Boundary conditions and violations of bulk-edge correspondence in a hydrodynamic model
Gian Michele Graf, Alessandro Tarantola
TL;DR
This work probes the limits of bulk-edge correspondence (BEC) for the rotating shallow water model with odd viscosity by classifying all local self-adjoint boundary conditions on a half-plane. It builds a scattering-theoretic edge index framework, connecting edge-state mergers to a bulk Chern number $C_+=2$ via a winding of the scattering amplitude $S$, and introduces four boundary-condition families (DD, ND, DN, NN) with particle-hole-symmetric subcases. The main result is that BEC is typical only in the DD family, while violations occur for ND, DN, NN across extensive parameter regions; a unified mechanism ties these violations to spectral events and transitions in boundary data. The paper also delivers explicit recipes to compute the four integers $(P,I,E,B)$ from a given boundary condition and links them to the topology of the edge problem, with Levinson-type theorems clarifying the bulk-edge relationship. This advances the understanding of how boundary details govern topological transport in continuum hydrodynamic systems.
Abstract
Bulk-edge correspondence is a wide-ranging principle that applies to topological matter, as well as a precise result established in a large and growing number of cases. According to the principle, the distinctive topological properties of matter, thought of as extending indefinitely in space, are equivalently reflected in the excitations running along its boundary, when one is present. Indices encode those properties, and their values, when differing, are witness to a violation of that correspondence.

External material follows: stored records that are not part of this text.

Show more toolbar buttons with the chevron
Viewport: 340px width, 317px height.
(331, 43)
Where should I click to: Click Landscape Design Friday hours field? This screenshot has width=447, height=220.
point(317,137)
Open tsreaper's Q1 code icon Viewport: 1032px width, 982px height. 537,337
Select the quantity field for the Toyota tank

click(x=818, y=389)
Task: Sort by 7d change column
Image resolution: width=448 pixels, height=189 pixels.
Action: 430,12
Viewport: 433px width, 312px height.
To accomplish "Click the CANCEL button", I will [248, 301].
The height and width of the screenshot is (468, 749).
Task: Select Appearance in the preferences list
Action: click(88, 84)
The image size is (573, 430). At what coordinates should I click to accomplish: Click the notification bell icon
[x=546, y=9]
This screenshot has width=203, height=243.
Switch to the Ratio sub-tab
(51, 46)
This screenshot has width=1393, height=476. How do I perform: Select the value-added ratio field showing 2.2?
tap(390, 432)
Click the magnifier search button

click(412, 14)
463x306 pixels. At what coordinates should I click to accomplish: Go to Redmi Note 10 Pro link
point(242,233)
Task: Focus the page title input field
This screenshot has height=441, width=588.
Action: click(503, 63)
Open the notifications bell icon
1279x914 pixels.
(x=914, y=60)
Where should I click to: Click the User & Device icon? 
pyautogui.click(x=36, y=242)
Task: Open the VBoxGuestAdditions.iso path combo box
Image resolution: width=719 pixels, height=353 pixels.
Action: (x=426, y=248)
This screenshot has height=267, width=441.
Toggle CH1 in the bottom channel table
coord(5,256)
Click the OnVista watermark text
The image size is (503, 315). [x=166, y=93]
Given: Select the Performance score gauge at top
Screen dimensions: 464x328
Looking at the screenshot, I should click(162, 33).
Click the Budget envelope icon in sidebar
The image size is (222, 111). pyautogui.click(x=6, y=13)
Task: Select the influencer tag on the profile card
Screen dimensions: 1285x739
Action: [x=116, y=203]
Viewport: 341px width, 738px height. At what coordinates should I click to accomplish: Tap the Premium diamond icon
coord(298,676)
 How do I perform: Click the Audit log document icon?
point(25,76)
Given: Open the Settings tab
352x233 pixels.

We address such violations, as they are encountered in a hydrodynamic context. The model concerns a shallow layer of fluid in a rotating frame and provides a local description of waves propagating either across the oceans or along a coastline; it becomes topological when suitably modified at short distances. The edge index is sensitive to boundary conditions, as exemplified in earlier work, hence exhibiting a violation. Here we present classification of all (local, self-adjoint) boundary conditions and a parameterization of their manifold. They come in four families, distinguished in part by the degree of their underlying differential operators. Essentially, that degree counts the degrees of freedom of the hydrodynamic field that are constrained at the boundary by way of their normal derivatives. Generally, both the correspondence and its violation are typical. Within families though, the maximally possible amount of violation is increasing with its degree. Several indices of interest are charted for all boundary conditions. A single spectral mechanism for the onset of violations is furthermore identified. The role of a symmetry is investigated.